WHAT IS EXPECTED: From the records that follow, copy every line in which "will" appears.

DATASET CONTENT:
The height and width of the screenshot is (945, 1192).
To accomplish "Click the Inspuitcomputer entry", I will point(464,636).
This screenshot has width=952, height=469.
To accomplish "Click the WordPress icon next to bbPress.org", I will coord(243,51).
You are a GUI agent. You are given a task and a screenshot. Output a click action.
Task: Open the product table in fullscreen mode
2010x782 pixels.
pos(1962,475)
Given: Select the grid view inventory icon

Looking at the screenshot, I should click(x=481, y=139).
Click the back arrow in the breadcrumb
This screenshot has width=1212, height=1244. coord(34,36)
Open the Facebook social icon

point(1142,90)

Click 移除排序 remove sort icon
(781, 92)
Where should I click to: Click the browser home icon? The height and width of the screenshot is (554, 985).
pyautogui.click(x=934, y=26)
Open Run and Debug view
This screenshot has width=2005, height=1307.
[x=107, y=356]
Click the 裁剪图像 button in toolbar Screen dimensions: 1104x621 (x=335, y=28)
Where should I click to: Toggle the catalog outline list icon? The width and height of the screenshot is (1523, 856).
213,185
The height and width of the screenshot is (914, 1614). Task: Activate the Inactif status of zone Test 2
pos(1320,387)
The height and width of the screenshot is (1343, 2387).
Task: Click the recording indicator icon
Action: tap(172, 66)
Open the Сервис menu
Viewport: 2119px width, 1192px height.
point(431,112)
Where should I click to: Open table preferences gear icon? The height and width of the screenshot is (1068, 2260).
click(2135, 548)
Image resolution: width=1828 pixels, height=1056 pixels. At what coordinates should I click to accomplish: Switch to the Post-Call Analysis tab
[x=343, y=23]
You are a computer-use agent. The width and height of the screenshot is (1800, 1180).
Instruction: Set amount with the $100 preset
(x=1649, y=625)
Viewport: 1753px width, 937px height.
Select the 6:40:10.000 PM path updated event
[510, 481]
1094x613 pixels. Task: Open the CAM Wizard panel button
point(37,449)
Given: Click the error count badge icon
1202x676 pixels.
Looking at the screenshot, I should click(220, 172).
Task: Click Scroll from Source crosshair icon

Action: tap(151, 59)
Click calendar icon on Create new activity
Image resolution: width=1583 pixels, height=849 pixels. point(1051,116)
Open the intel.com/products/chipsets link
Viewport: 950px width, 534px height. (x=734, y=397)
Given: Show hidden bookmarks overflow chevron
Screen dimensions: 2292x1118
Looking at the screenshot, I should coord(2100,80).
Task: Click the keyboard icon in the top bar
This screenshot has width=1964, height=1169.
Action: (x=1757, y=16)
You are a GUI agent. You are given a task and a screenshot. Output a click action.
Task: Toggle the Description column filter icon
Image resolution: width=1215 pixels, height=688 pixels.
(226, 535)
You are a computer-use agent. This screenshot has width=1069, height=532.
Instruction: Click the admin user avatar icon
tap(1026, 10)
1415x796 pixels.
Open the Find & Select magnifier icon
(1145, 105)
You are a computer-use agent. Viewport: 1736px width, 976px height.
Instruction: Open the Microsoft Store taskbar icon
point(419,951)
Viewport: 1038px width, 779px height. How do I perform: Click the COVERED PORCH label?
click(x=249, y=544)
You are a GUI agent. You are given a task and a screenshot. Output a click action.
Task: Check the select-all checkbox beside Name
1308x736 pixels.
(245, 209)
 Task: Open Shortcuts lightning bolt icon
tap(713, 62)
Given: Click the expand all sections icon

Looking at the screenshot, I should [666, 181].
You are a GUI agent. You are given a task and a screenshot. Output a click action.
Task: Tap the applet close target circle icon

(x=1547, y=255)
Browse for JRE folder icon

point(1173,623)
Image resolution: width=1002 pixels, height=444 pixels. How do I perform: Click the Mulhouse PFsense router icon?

ANSWER SECTION:
To accomplish "Click the Inspuitcomputer entry", I will point(464,636).
To accomplish "Click the WordPress icon next to bbPress.org", I will coord(243,51).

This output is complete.